Please see FAQ731-376 for tips on how to make the best use of Eng-Tips.
 
In general you'll find that FEA, for calculating stresses, is accurate to within 10% in my experience. For thermal analysis the accuracy is much greater. Remember that the results you get are being corrleated with material properties that themselves are only approximately correct. In general all my work is correlated/validated/verified one way or another, or else nobody would believe the answers.
For backhoes and the like, use the maximum hydraulic pressures available in the system and add in a factor for impact etc. from design codes. Using this method fatigue assessment of welds from FEA results seemed fairly reliable if you take out the factor of bad welding practice.

corus
 
What is the goal of this "structural analysis and physical testing process", and how many product development cycles do you have to implement it? Do the bosses understand or even know what they want?

It sounds like you want to test to validate the FEA model and results, correct? The block diagram of such a process is pretty simple. Define load cases. Build FEA model. Apply BCs and load cases, crank analysis. Build physical prototype. Apply BCs and loads, measure strain and displacement. Compare test resutls to FEA results. Figure out where you screwed up. Refine model. Rerun analysis. Compare. Repeat until you get satisfactory correlation for all load cases simultaniously (that, no tweaking for each case).

Now you "know" how to model "that sort of part", and can be reasonably certain that any FEA results that come out of that model will be fairly accurate. Now what? If the next product has a similar "that sort of part" you have a head start on the model, and your validation testing goes faster. Eventually you may even get to the point where you are suffiently confident in your modeling techniques to do away with the validation testing.

 
gwolf's post is a chilling reminder about the Airbus crash in Rockaway NY few years back. Was there another load created in the rudder command / yaw damper control system that was not in the set of loads the Airbus structural engineers used? Doing a scan on the internet about that accident seems to lead to uncertainty as to final determination of root cause.
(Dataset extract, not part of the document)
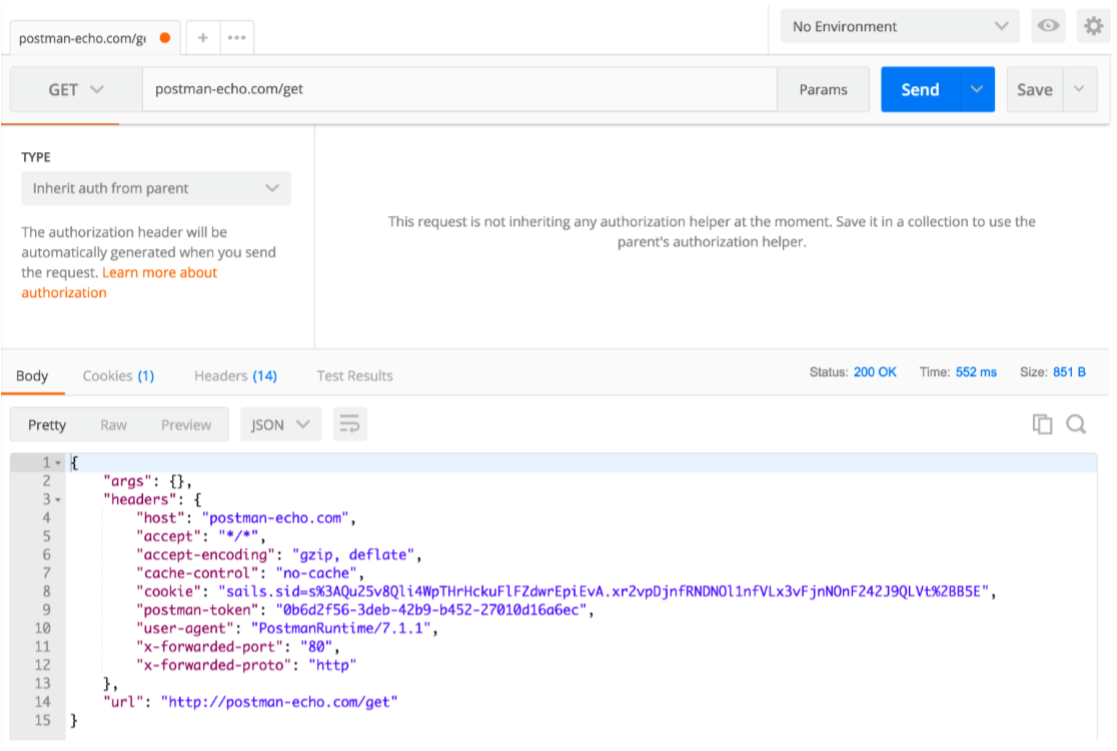The image size is (1117, 751).
Task: Collapse the headers object at line 3
Action: [58, 499]
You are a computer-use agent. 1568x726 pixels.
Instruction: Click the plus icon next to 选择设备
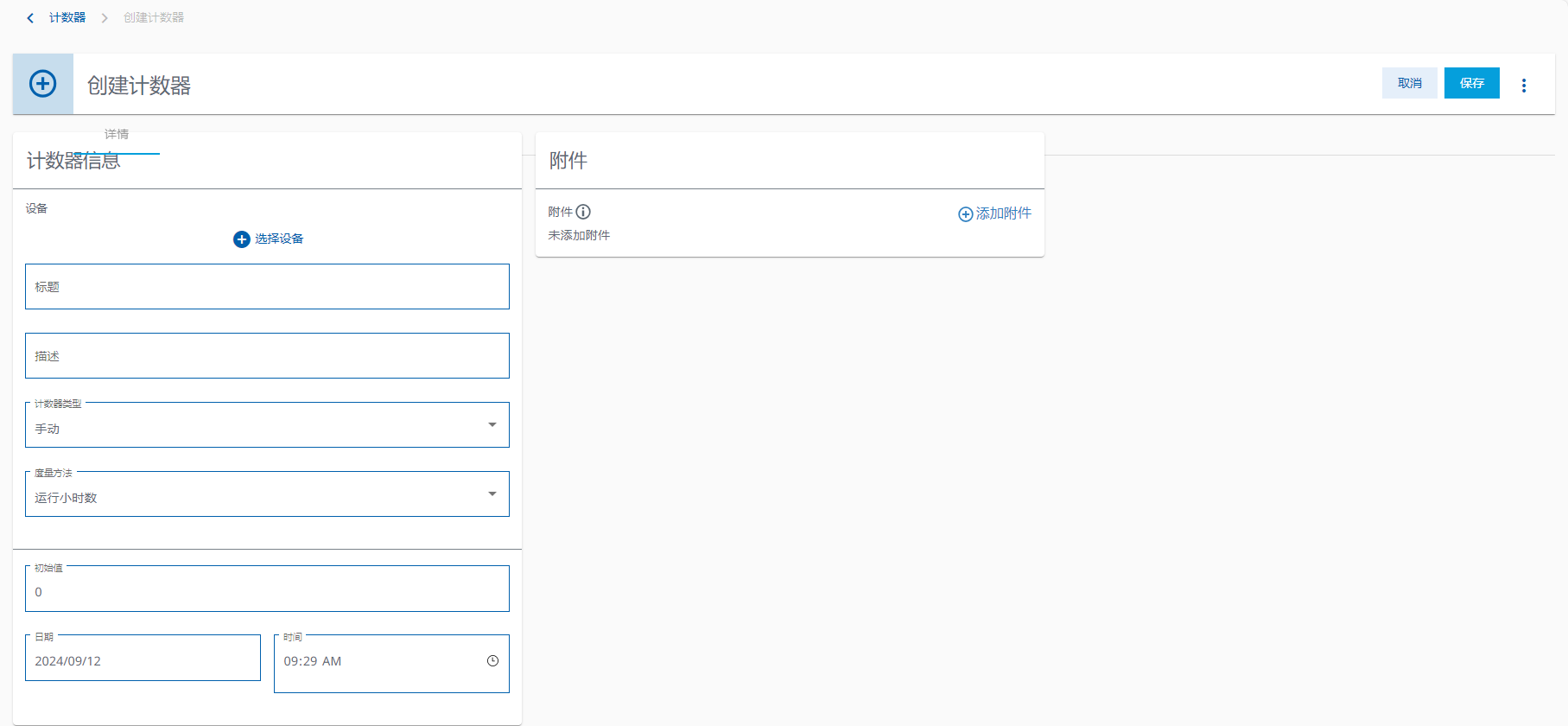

The backhoe industry is mature and competitive. In those kinds of industries one normally finds designs that barely, but adequately, survive the worst case set of loads (both magnitude and frequency for a given set of materials) that could be achieved. The retired Cat or Deere engineers would probably carry that set of loads in their design kit bag.

All of the failed backhoe designs from misguided finesse probably occured when Greg was a teenager ;-).
 
Harrumph.

The Airbus rudder/fin failure was because for their own inscrutable reasons the FAA load for that part consists of a full application of rudder and return to straight ahead.

So if you waggle the stick the fin falls off. Oo er.



Cheers

Greg Locock

Please see FAQ731-376 for tips on how to make the best use of Eng-Tips.
 
I used to work for Allis Chalmers in the division where backhoe loaders were built. I was a manufacturing engineer not a product engineer and I was young so I didn't see all the hand calculations which were made to the product but I did see a great deal of life cycle testing. Hand calculations, FEA, and computer simulations get you in the ball park assuming you know the loading of the structure however knowing the loading is very difficult due to dynamic loading and outside forces which a user can apply to a machine.

The solution of hiring an ex Deere or Cat engineer may seem feasible to mloew but the original engineers which designed the structures have probably retired and the current designs are still based on their early work. Those people are not available.
 

My ancient 1973 SAE Handbook says their exists a "Hoe Dipper (Backhoe Bucket) Rating - SAE J296"
prepared by "Construction and Industrial Machinery Technical Committee".
The standard itself isn't much - one page - describes how bucket volume (material heaped over bucket "top" in center)is to be measured.
Might be worth searching SAE to see what is available currently on backhoes.
 
Stress analysis is 10% stress and 90% figuring out what the loads really are. The case of the backhoe is a great case in point - no amount of FEA will help if you don't know what the loads are.